Transcription Tool | Total Errors in 2020 | Total Errors in 2024 | Difference in Errors |
---|---|---|---|
TranscribeMe | 86 | 41 | 45 |
Otter AI | 108 | 67 | 41 |
Rev | 93 | 63 | 30 |
Overall, transcription can increase productivity in various industries, increase search engine optimization, and improve accessibility. There are many transcription services on the market, all with varying costs, accuracies, and delivery times. Otter AI is the most usable and has the most features to assist with things like meetings, summarizing audios, and editing transcripts. But, for a high accuracy transcription, I would recommend GoTranscript or Vook.AI.
Works Cited
[1] “#1 Speech to Text Service in the World.” Rev, www.rev.com/. Accessed 5 Nov. 2024.
[2] “Best Audio & Video Transcription Services.” GoTranscript, https://gotranscript.com/. Accessed 5 Nov. 2024.
[3] Guay, Matthew. “The Best Transcription Services.” The New York Times, The New York Times, 15 Oct. 2018, www.nytimes.com/wirecutter/reviews/best-transcription-services/.
[4] Lewis, Elisa. “8 Benefits of Video Transcription & Captioning.” 3Play Media, 26 June 2024, www.3playmedia.com/blog/8-benefits-of-transcribing-captioning-videos/.
[5] Novak, Matt. “MacWhisper Is the Free Transcription Software I’ve Been Waiting For.” Forbes, Forbes Magazine, 20 Feb. 2024, www.forbes.com/sites/mattnovak/2023/02/04/macwhisper-is-the-free-transcription-software-ive-been-waiting-for/.
[6] “Online Audio-to-Text Transcription Service.” Convert Your Speech to Text in Minutes, www.vook.ai/en. Accessed 5 Nov. 2024.
[7] Patel, Hariti. “Determining the Most Accurate Transcription Services.” MoCHI Research Group, 10 Dec. 2020, mochiresearch.com/2020/12/10/determining-the-most-accurate-transcription-services/.
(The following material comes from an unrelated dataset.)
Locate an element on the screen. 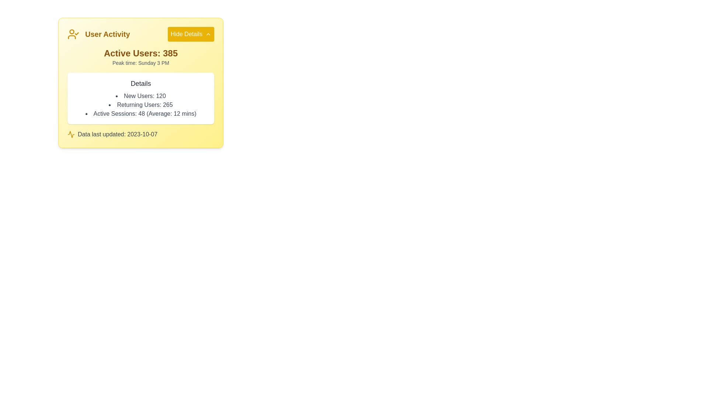 Image resolution: width=708 pixels, height=398 pixels. the Text Display with Bullet Point that shows the number of new users, which is the first item in the list under the 'Details' header, located in the yellow box is located at coordinates (141, 96).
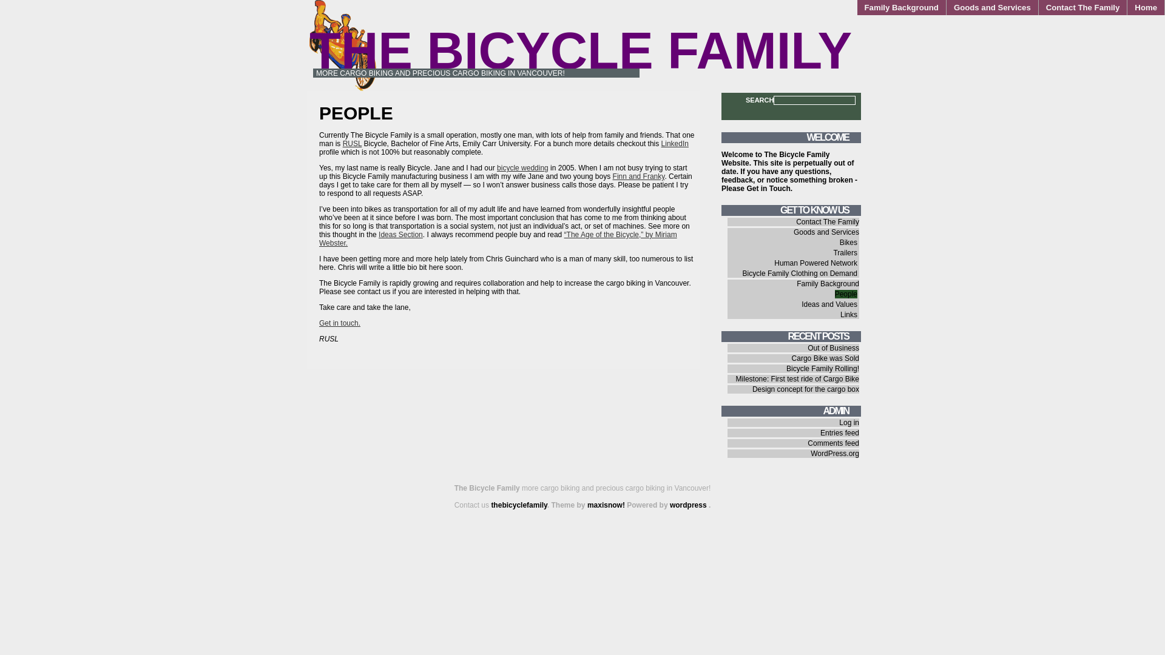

[8] “Remember, Search, and Share Your Voice Conversations.” Otter Voice Meeting Notes, otter.ai/home. Accessed 5 Nov. 2024.
[9] “TranscribeMe! – Fast & Accurate Human Transcription Services.” TranscribeMe, 10 June 2024, www.transcribeme.com/.
[10] Walker, Ben. “Benefits of Transcription Services for Different Businesses.” Ditto, 19 Jan. 2024, www.dittotranscripts.com/blog/benefits-of-transcription-services-for-different-businesses/#:~:text=Transcription%20improves%20efficiency%20by%20making,playing%20video%20or%20audio%20recordings.&text=Transcription%20provides%20a%20written%20record,from%20audio%20or%20video%20files.